The words above are the whole song. And for a reason: It’s a fully-realized image. Any disaffected, drunk American who has wandered through the streets of Europe — searching for something — can connect, here. Savage wrote this in Berlin and his sloppily-delivered details are right on: döner kebabs litter the streets, alongside steins of beer, and foreigners attempting to get service on their phones. (Throw in a Morricone-ready guitar strum straight out of The Good, the Bad and the Ugly and it’s total U.S. invasion.) The “rollie” reference struck particular resonance with me: I didn’t know what term meant until, in 2003, a Dublin cop instructed me and friend to extinguish our joint curbside in the Temple Bar.
“Keep It Even”
There’s a drawer in my house that I try to keep closed but it’s open
There’s a commitment that I made to be somewhere but it’s broken
an oblique mantra in my head, it lies. There on the floor like a bed
that would collapse like a trap, if it was spoken.

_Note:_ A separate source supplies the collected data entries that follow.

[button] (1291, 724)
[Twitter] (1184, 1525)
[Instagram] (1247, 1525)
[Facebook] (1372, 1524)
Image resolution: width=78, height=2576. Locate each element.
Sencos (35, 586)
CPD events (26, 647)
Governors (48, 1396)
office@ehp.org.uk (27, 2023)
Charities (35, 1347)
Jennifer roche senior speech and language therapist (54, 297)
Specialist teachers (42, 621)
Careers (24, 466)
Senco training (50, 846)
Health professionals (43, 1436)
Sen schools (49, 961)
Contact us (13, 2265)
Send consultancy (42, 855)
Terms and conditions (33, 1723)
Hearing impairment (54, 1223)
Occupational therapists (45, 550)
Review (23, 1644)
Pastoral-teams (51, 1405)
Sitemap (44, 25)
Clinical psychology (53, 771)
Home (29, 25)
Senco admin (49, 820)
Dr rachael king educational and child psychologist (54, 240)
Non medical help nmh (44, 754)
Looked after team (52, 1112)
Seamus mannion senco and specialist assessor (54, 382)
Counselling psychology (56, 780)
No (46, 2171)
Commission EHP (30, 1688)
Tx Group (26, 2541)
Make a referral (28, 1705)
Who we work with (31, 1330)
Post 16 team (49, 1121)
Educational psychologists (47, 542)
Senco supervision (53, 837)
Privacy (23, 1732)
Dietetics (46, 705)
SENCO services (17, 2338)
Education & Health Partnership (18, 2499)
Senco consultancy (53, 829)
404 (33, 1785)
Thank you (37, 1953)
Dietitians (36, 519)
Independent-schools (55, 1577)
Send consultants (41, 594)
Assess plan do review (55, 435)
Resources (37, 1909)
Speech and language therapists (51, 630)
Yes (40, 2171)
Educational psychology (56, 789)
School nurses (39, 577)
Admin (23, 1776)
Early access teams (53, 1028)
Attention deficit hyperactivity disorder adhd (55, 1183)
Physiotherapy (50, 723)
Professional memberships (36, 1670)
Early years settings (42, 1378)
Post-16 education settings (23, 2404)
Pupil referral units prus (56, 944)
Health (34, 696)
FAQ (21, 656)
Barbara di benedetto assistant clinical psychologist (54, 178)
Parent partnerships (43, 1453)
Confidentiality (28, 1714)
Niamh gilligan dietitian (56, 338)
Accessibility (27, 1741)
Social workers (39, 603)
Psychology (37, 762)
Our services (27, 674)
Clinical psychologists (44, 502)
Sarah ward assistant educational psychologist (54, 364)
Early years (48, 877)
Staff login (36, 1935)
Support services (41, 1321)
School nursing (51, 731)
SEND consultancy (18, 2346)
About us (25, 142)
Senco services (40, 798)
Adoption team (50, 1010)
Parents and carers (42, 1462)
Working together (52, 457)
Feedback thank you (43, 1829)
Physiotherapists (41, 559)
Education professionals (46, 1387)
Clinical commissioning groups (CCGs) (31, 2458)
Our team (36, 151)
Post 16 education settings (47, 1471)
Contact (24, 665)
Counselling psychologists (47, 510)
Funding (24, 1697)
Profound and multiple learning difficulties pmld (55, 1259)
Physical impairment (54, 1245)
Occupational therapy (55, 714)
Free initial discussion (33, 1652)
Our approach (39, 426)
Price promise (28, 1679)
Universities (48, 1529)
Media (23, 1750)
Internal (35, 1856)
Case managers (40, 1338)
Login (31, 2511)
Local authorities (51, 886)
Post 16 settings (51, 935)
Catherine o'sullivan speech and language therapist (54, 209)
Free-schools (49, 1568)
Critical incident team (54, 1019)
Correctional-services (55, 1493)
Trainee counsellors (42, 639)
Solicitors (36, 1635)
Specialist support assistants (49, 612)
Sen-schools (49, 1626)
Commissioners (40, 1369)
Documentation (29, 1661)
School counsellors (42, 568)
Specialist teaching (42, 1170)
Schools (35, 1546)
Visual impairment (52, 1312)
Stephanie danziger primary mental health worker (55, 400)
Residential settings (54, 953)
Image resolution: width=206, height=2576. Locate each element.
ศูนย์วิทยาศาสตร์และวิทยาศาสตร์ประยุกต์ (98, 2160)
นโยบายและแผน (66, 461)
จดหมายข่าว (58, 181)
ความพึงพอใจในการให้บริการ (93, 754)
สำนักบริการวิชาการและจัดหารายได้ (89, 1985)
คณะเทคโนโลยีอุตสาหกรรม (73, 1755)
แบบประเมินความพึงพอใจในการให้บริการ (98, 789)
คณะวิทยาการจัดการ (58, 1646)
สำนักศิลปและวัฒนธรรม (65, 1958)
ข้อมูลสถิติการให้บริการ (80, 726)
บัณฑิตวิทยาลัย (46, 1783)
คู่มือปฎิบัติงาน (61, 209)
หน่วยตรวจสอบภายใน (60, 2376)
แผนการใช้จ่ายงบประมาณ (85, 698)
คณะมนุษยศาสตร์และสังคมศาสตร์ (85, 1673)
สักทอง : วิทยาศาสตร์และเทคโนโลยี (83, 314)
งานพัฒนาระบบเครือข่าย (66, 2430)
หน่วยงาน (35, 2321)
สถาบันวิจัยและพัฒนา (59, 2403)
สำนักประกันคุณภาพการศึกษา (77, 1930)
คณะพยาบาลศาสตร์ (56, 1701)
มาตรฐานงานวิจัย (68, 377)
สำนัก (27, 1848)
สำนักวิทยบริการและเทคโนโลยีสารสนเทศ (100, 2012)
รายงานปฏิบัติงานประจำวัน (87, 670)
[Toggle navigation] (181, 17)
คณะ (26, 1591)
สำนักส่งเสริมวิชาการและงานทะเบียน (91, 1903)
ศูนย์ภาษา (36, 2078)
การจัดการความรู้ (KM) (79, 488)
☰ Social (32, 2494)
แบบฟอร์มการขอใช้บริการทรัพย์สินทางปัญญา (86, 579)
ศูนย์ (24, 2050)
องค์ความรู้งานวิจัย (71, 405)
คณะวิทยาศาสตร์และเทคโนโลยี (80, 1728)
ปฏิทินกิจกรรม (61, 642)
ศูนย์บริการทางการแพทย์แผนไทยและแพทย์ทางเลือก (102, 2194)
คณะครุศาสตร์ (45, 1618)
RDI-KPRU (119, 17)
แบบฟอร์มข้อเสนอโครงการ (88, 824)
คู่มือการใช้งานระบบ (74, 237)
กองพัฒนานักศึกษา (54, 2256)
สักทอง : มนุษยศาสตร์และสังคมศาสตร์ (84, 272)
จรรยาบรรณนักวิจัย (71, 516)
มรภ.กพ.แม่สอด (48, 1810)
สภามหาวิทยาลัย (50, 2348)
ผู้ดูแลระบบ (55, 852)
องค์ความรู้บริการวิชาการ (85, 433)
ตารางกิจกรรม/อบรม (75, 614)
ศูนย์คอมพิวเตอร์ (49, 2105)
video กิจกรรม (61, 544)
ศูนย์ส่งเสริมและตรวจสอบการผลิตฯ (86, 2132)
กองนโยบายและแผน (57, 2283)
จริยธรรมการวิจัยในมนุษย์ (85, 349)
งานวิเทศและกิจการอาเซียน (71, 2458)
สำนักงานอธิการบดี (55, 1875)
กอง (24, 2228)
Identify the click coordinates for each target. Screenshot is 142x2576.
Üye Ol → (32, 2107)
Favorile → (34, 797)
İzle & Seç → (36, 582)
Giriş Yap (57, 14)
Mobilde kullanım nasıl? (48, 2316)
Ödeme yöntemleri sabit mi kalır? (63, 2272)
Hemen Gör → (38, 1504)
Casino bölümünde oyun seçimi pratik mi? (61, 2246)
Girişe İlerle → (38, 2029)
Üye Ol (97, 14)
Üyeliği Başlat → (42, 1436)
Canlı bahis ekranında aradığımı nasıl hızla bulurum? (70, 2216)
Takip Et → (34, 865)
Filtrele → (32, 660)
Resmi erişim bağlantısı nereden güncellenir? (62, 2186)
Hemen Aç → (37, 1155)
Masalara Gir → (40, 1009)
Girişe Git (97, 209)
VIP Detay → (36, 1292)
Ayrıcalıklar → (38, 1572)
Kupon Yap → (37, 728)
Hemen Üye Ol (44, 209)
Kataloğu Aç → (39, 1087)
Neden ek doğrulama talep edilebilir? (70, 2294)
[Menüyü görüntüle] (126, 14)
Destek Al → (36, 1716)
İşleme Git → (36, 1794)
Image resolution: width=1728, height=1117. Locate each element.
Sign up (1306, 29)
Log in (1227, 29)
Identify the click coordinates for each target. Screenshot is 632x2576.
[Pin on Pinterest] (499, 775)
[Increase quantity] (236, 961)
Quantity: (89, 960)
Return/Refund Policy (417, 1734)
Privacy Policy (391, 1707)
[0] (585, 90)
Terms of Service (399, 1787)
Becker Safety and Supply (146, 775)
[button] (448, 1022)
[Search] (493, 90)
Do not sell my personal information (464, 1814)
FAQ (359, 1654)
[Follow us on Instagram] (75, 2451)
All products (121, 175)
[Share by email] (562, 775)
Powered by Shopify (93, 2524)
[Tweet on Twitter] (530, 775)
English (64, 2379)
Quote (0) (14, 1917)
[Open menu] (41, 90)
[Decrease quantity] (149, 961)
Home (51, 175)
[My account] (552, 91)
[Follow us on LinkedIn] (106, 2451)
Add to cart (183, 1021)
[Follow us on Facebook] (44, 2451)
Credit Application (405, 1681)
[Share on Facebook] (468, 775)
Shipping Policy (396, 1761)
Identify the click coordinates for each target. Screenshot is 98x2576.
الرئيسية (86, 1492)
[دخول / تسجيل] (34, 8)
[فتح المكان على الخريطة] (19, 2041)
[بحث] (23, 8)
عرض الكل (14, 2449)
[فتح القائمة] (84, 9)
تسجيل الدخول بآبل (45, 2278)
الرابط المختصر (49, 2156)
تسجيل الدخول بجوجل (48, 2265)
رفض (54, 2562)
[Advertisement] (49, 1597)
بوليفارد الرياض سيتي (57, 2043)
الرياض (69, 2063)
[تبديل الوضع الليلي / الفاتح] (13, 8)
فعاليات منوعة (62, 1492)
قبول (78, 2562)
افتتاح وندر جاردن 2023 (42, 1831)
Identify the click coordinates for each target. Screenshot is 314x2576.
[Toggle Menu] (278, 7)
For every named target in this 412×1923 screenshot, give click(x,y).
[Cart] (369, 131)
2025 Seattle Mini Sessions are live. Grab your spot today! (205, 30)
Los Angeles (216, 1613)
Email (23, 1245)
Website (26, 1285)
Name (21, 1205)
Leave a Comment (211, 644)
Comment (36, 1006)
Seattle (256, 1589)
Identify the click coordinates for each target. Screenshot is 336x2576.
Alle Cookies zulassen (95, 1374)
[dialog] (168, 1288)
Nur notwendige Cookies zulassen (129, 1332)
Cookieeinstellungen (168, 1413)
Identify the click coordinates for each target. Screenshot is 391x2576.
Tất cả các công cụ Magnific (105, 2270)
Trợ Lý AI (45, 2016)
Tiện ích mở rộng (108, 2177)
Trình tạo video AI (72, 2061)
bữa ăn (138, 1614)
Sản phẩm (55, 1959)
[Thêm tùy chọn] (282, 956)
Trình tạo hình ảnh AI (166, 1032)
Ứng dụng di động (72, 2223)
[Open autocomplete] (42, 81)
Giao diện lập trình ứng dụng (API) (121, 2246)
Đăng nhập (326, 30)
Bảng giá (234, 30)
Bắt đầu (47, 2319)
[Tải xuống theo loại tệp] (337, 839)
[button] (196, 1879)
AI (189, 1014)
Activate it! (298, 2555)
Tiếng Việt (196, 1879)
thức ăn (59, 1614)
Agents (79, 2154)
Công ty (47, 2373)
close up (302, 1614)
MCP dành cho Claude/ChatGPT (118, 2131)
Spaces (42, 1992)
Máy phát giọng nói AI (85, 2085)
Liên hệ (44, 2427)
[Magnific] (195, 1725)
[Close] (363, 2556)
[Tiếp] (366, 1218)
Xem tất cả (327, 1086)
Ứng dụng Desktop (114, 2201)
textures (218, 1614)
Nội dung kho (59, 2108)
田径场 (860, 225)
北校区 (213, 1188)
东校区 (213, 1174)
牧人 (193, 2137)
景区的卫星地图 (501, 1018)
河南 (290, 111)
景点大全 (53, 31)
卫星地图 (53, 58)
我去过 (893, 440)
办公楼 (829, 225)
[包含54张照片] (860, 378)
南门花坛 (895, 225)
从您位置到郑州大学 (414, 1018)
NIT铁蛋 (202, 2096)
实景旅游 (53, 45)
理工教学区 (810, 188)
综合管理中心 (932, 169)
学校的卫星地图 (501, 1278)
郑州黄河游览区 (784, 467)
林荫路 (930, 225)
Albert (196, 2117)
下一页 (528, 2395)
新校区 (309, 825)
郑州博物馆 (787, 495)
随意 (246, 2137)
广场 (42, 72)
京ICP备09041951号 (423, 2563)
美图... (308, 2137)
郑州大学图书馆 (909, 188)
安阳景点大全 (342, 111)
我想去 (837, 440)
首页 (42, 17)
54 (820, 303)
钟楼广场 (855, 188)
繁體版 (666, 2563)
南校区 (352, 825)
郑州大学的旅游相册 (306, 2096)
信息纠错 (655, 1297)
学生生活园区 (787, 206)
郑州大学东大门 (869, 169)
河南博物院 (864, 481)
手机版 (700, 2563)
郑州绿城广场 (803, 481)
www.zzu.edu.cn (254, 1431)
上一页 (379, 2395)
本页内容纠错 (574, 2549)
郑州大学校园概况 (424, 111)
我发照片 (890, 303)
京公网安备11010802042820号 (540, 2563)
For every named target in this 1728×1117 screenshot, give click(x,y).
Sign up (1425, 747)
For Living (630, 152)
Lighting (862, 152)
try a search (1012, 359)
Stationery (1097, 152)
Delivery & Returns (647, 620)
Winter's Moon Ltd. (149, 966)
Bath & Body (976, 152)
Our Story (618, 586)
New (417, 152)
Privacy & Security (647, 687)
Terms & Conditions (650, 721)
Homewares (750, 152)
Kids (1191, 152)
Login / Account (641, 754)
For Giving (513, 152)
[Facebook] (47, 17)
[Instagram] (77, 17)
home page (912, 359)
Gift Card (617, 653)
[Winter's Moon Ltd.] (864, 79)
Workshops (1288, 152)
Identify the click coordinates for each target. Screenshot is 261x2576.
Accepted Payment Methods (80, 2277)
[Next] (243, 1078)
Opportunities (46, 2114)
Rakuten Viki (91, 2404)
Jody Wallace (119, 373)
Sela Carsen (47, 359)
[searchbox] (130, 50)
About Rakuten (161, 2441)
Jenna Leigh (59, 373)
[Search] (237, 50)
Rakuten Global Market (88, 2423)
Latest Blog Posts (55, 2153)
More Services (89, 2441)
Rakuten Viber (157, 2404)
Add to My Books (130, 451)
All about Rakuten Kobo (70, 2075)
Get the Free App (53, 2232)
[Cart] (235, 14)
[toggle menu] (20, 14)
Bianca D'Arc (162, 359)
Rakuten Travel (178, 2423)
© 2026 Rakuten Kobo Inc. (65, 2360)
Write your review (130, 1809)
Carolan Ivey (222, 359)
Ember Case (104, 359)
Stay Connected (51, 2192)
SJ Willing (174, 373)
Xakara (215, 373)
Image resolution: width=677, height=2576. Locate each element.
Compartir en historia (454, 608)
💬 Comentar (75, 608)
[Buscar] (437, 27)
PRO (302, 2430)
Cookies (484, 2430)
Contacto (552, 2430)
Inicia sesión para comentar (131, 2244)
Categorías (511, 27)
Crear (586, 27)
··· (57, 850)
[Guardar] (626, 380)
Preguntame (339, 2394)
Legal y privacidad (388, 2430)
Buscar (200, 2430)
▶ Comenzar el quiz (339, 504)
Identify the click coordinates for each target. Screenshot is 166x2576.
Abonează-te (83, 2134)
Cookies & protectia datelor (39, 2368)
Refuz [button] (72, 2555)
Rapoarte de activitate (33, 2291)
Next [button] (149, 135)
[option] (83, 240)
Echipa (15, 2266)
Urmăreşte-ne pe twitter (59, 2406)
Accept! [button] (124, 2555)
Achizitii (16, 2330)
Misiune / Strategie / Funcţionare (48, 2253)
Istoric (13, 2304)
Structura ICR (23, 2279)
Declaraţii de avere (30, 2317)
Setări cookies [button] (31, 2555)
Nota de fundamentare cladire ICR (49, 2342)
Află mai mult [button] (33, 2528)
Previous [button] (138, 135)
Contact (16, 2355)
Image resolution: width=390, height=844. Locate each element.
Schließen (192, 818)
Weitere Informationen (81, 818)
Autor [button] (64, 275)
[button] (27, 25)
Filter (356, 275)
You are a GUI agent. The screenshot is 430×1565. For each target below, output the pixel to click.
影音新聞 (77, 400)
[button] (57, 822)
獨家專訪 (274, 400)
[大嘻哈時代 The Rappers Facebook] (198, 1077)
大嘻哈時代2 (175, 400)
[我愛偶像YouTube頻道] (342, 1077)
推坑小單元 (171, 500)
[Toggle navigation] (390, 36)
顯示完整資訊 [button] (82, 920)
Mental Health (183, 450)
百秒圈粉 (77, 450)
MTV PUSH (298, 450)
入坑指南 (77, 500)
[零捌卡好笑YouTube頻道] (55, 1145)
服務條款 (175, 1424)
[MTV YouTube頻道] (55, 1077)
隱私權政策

You gotta keep it even, even when you’re uptight
Even when you’re happy
Even when you’re reaching for some line I’ve had in mind,
it’s been repressed over time so I’m breathing.
Seduced by an excuse that cannot be made but I’m speaking
Austin Brown sings of apathy, disconnection, and removal: Again, Parquet Courts balances the act between cerebral insights and everyday buzzkills. Here, the group reminds of another sure bet to be in the 2016 best-of discussion: Car Seat Headrest. Will Toledo’s lyrics are a wonder, too: odd yet comforting.
Notwithstanding comparisons to other groups, Parquet Courts are sui generis. When you hear ‘em you know it’s them. There’s a rough edge that many won’t be able to get over, yet a palatable, universal undercurrent throughout — and I’m talking about the music, this time. Throw some kickass ideas on top and you’ve got the makings of one of the best albums of the year.